Collected data entries
== Segment start ==
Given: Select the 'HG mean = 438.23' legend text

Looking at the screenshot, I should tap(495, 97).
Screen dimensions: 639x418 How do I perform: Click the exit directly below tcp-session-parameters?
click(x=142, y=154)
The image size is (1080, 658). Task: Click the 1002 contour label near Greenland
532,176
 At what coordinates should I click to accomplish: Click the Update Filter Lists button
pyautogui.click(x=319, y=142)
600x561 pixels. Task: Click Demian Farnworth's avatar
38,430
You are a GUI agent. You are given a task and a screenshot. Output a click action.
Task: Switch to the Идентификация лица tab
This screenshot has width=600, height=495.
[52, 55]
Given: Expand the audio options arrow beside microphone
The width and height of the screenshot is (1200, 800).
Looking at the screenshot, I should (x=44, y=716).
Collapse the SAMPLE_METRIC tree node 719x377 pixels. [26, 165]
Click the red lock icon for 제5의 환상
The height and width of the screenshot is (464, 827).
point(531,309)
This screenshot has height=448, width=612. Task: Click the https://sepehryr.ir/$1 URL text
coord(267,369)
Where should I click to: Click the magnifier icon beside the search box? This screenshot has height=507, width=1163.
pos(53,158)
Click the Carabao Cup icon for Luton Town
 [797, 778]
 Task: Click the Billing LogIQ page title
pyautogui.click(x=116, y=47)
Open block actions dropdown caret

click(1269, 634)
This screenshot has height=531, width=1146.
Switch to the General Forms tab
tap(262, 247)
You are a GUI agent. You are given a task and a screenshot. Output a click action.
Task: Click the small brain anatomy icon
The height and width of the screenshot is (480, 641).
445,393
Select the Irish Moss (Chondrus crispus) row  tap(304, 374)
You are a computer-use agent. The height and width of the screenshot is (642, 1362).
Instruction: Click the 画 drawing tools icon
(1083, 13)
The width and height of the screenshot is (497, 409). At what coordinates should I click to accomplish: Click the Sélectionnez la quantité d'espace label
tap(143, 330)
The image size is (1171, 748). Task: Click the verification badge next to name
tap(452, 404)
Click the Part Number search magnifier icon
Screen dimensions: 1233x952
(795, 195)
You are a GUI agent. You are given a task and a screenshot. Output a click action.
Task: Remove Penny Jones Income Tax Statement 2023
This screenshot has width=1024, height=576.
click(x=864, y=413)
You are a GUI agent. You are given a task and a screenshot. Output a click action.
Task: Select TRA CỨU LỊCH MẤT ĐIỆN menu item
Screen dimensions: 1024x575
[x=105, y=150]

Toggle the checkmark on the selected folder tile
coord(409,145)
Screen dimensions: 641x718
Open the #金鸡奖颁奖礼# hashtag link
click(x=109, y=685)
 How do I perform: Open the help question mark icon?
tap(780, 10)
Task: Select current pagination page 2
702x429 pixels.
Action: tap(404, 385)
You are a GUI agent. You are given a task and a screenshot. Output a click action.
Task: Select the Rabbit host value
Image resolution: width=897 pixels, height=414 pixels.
== Segment end ==
* AIM OF THE TASK *
Word for word, give back all of the records.

* RESPONSE TO THE EXERCISE *
Given: Select the 'HG mean = 438.23' legend text

Looking at the screenshot, I should tap(495, 97).
Screen dimensions: 639x418 How do I perform: Click the exit directly below tcp-session-parameters?
click(x=142, y=154)
The image size is (1080, 658). Task: Click the 1002 contour label near Greenland
532,176
 At what coordinates should I click to accomplish: Click the Update Filter Lists button
pyautogui.click(x=319, y=142)
600x561 pixels. Task: Click Demian Farnworth's avatar
38,430
You are a GUI agent. You are given a task and a screenshot. Output a click action.
Task: Switch to the Идентификация лица tab
This screenshot has width=600, height=495.
[52, 55]
Given: Expand the audio options arrow beside microphone
The width and height of the screenshot is (1200, 800).
Looking at the screenshot, I should (x=44, y=716).
Collapse the SAMPLE_METRIC tree node 719x377 pixels. [26, 165]
Click the red lock icon for 제5의 환상
The height and width of the screenshot is (464, 827).
point(531,309)
This screenshot has height=448, width=612. Task: Click the https://sepehryr.ir/$1 URL text
coord(267,369)
Where should I click to: Click the magnifier icon beside the search box? This screenshot has height=507, width=1163.
pos(53,158)
Click the Carabao Cup icon for Luton Town
 [797, 778]
 Task: Click the Billing LogIQ page title
pyautogui.click(x=116, y=47)
Open block actions dropdown caret

click(1269, 634)
This screenshot has height=531, width=1146.
Switch to the General Forms tab
tap(262, 247)
You are a GUI agent. You are given a task and a screenshot. Output a click action.
Task: Click the small brain anatomy icon
The height and width of the screenshot is (480, 641).
445,393
Select the Irish Moss (Chondrus crispus) row  tap(304, 374)
You are a computer-use agent. The height and width of the screenshot is (642, 1362).
Instruction: Click the 画 drawing tools icon
(1083, 13)
The width and height of the screenshot is (497, 409). At what coordinates should I click to accomplish: Click the Sélectionnez la quantité d'espace label
tap(143, 330)
The image size is (1171, 748). Task: Click the verification badge next to name
tap(452, 404)
Click the Part Number search magnifier icon
Screen dimensions: 1233x952
(795, 195)
You are a GUI agent. You are given a task and a screenshot. Output a click action.
Task: Remove Penny Jones Income Tax Statement 2023
This screenshot has width=1024, height=576.
click(x=864, y=413)
You are a GUI agent. You are given a task and a screenshot. Output a click action.
Task: Select TRA CỨU LỊCH MẤT ĐIỆN menu item
Screen dimensions: 1024x575
[x=105, y=150]

Toggle the checkmark on the selected folder tile
coord(409,145)
Screen dimensions: 641x718
Open the #金鸡奖颁奖礼# hashtag link
click(x=109, y=685)
 How do I perform: Open the help question mark icon?
tap(780, 10)
Task: Select current pagination page 2
702x429 pixels.
Action: tap(404, 385)
You are a GUI agent. You are given a task and a screenshot. Output a click action.
Task: Select the Rabbit host value
Image resolution: width=897 pixels, height=414 pixels.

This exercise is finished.